On dit comparaison n’est pas raison. Suivez mon regard. Les président sud-africain qui a été membre fondateur de l’ANC est aujourd’hui détenu. C’est ça l’Etat de droit. C’est vrai que c’est une figure emblématique de la lutte anti apartheid ; il a été chef de l’Etat. Mais dès lors qu’il a été face à la justice de son pays et qu’il a été condamné, il n’avait pas autre choix que de se déférer à la justice. Pourquoi au Burkina vous voulez qu’il y ait deux types de citoyens ? Ceux-là qui peuvent être déférer pour quelques peccadilles devant nos juridictions et ceux-là qui se mettent au-dessus de la loi ? Ce n’est pas possible. Et comme je le disais d’ailleurs d’autres personnalités burkinabè ont fait face à la justice de ce pays. Y compris l’ex-premier ministre, Luc Adolphe Tiao. Il le sait bien puisqu’il était camarade de son parti. Bien d’autres ont fait face à la justice mais ils sont au Burkina. D’autres sont aujourd’hui en détention mais ils ne sont pas torturés, ils ne subissent pas de traitement dégradants, ils ont des autorisations de sortie. Y en a même qui ont voyagé, qui ont obtenus des autorisations pour se rendre en France, comme le général Djibril Bassolé. Mais je ne sais pas si monsieur Compaoré est otage de sa propre conscience ou il est otage d’une peur qui ne dit pas son nom ou qu’il se sent peut-être coupable de quelque chose et qu’il veut fuir.

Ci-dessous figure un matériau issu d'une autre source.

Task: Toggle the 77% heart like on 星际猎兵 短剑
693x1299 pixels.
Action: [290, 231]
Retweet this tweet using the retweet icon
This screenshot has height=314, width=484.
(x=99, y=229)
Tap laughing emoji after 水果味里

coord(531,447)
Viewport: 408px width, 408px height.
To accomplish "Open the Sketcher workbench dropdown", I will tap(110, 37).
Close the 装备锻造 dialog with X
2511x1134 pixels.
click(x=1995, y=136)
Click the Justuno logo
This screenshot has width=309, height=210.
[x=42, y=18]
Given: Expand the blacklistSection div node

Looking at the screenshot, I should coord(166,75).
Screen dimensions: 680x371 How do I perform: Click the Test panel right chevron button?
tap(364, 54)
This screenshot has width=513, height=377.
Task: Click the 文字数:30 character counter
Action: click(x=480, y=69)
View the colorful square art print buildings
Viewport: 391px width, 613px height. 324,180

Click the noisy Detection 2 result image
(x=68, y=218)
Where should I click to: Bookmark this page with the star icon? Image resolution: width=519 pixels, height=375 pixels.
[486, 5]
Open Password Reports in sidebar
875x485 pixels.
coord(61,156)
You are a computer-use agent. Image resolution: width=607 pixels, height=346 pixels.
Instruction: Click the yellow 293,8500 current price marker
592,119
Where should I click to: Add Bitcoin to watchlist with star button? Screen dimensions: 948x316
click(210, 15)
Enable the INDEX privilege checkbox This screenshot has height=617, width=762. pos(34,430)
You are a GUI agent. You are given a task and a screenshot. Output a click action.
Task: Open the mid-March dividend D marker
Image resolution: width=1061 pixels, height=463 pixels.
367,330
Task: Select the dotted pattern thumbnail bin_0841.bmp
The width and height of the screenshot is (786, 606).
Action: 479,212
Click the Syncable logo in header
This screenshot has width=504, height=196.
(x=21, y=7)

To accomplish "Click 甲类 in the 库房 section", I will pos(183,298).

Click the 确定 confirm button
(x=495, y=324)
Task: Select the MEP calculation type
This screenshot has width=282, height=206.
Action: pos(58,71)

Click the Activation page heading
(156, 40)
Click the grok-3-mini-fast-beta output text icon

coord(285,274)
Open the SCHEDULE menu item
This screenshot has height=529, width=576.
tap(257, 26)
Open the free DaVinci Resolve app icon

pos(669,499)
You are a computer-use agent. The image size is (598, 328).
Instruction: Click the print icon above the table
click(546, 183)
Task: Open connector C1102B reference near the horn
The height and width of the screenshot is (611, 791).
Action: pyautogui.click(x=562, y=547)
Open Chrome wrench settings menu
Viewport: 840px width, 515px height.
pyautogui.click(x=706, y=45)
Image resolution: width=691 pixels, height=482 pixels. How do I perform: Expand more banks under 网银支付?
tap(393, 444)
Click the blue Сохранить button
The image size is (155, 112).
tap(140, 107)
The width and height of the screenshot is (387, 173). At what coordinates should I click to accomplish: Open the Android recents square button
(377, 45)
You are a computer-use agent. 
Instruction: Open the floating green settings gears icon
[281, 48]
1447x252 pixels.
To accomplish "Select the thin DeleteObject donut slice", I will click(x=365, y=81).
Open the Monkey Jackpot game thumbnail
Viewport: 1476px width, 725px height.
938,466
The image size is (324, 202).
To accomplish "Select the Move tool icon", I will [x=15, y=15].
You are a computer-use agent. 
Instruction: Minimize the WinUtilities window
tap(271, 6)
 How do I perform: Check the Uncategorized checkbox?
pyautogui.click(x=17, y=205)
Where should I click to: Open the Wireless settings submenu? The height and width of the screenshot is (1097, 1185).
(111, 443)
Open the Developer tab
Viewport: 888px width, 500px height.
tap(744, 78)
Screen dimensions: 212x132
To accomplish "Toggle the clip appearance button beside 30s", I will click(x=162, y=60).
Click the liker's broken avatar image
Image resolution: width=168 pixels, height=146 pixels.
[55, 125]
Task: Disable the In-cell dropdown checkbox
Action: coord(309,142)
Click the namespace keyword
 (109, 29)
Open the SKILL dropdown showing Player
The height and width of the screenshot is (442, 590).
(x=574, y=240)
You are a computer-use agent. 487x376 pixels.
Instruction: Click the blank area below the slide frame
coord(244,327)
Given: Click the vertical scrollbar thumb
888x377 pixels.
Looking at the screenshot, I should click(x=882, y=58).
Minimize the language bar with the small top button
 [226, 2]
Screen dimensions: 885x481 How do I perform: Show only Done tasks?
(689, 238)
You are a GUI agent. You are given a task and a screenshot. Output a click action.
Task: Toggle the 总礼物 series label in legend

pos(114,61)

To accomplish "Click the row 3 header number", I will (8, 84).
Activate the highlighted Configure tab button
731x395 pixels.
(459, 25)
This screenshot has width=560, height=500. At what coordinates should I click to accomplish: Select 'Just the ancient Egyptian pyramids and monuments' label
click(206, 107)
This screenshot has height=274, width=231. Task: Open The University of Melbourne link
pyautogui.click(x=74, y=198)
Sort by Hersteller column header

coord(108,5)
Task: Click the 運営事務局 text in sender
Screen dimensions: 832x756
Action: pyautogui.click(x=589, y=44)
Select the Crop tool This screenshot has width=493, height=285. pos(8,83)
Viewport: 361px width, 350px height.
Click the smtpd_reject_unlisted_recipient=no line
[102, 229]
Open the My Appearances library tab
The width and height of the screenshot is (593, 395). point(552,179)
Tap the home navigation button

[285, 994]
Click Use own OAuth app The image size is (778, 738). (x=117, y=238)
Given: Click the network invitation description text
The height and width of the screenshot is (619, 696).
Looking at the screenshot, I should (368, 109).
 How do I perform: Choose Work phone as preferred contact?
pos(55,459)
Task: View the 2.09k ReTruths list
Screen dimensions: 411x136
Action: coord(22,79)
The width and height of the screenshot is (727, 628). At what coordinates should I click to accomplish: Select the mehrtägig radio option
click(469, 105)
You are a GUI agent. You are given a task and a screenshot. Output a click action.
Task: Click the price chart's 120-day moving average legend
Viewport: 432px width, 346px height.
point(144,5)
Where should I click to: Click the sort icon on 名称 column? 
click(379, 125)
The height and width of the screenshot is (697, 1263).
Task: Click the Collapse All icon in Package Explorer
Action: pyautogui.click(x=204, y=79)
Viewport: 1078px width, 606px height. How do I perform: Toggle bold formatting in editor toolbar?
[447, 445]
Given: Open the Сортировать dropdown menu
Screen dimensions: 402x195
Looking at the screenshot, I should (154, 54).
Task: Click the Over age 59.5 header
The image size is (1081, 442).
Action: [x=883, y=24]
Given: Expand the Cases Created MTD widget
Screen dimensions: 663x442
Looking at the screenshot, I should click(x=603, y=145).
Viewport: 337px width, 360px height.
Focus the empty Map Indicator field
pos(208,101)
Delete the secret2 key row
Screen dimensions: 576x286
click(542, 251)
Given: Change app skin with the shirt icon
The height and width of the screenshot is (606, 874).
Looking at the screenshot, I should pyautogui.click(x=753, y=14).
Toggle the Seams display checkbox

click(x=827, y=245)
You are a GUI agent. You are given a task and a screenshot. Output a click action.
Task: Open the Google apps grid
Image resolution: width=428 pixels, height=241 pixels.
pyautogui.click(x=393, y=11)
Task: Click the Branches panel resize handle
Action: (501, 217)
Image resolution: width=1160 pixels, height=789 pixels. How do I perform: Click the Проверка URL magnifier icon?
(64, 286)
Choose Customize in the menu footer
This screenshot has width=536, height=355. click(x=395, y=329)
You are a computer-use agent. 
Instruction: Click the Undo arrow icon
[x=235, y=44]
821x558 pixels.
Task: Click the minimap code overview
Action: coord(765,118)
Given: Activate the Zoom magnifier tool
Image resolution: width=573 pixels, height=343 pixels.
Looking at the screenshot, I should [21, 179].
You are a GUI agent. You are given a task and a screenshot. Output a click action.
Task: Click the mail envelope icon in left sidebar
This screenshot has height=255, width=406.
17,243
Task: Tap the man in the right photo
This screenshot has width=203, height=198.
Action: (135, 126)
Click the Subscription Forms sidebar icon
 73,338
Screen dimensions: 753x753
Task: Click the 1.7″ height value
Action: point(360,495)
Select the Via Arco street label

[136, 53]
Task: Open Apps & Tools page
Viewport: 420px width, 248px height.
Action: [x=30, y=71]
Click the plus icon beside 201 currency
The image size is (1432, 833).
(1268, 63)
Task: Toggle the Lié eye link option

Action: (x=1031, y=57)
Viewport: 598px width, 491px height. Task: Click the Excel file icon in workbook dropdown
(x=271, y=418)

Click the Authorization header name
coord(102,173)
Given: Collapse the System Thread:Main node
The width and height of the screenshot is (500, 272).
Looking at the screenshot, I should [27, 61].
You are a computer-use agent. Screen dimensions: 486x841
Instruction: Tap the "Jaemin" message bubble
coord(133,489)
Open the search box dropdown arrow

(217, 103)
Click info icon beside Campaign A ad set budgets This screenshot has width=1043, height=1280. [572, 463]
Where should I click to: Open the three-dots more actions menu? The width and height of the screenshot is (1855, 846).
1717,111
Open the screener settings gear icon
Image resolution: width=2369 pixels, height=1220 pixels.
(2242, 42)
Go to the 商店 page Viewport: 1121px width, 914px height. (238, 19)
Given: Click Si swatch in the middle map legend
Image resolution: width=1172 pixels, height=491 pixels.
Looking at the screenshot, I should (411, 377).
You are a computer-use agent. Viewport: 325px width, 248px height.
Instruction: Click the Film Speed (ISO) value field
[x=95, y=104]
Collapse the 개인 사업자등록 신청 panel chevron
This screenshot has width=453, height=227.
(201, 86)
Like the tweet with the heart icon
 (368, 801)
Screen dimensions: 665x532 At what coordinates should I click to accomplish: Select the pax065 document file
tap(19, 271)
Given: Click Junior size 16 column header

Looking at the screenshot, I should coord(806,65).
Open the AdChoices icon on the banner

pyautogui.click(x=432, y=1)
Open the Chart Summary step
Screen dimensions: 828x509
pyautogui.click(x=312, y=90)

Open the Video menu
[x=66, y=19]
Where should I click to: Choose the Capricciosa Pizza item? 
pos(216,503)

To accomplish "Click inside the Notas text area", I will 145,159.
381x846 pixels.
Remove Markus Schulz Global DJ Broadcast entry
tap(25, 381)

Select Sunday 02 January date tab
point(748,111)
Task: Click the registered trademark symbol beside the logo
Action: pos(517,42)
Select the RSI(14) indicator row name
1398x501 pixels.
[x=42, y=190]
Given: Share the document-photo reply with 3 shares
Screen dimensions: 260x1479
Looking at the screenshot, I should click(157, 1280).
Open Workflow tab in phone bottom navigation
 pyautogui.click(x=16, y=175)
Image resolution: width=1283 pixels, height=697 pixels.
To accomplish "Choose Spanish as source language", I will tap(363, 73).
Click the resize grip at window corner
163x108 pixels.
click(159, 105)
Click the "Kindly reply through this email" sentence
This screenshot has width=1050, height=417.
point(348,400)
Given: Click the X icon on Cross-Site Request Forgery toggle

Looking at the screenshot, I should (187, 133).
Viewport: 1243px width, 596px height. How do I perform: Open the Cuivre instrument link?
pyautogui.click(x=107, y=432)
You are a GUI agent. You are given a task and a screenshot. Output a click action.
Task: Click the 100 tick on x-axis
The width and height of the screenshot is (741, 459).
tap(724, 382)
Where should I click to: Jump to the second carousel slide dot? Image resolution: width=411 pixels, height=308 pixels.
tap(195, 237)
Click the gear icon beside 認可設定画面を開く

Est-ce que vous pensez que le fait de saisir la Cour européenne retarde l’échéance ?

Bien sûr. Si le prétexte tout trouvé est de dire que nous avons saisi la Cour européenne et qu’il va falloir attendre qu’elle vide sa saisine, c’est ce que moi j’appelle du dilatoire. Ça va faire prolonger les échéances du procès au Burkina qui n’est qu’au stade de l’instruction où la présomption d’innocence de monsieur François Compaoré est quand même garantie, où il a la possibilité de se constituer des avocats et même être éventuellement innocenté. Parce qu’on l’a pas encore déclaré coupable.

Au niveau du Burkina est-ce que vous avez connaissance des avocats de François Compaoré ?

Pour le moment, dans la mesure où on n’a pas exécuté son extradition, je n’ai pas connaissance qu’il s’est constitué des avocats Burkinabè mais je sais que de par le passé il y avait des confrères qu’il constituait comme ses conseils.  Je sais que Me Olivier Sûr l’a déjà défendu dans d’autres dossiers au Burkina. Donc vous savez que les avocats français circulent librement au Burkina parce que nous avons les mêmes traditions, les mêmes pratiques et qu’il y a des accords de réciprocité. Il peut s’attacher des services de tous les avocats du monde qui vont venir plaider  en respectant bien sûr les mesures barrières.

Même si vous n’êtes pas le porte-parole du gouvernement on imagine que vous en avez parlé en Conseil des ministres ?

Non on n’en a pas vraiment parlé en Conseil. On respecte la séparation des pouvoirs. Chacun appris la nouvelle et l’apprécie à sa juste valeur. Moi je rentre dans certains détails parce que je demeure quand même avocat de par mon métier même si aujourd’hui je suis omis du tableau pour les fonctions ministérielles que j’exerce.

A propos, avec votre omission du tableau, quels sont les avocats qui poursuivent le dossier Norbert Zongo ?

Je suis omis mais ma suppléance est assurée par mon collaborateur, Me Patrice Yaméogo. Il y a aussi Me Prosper Farama et bien d’autres confrères.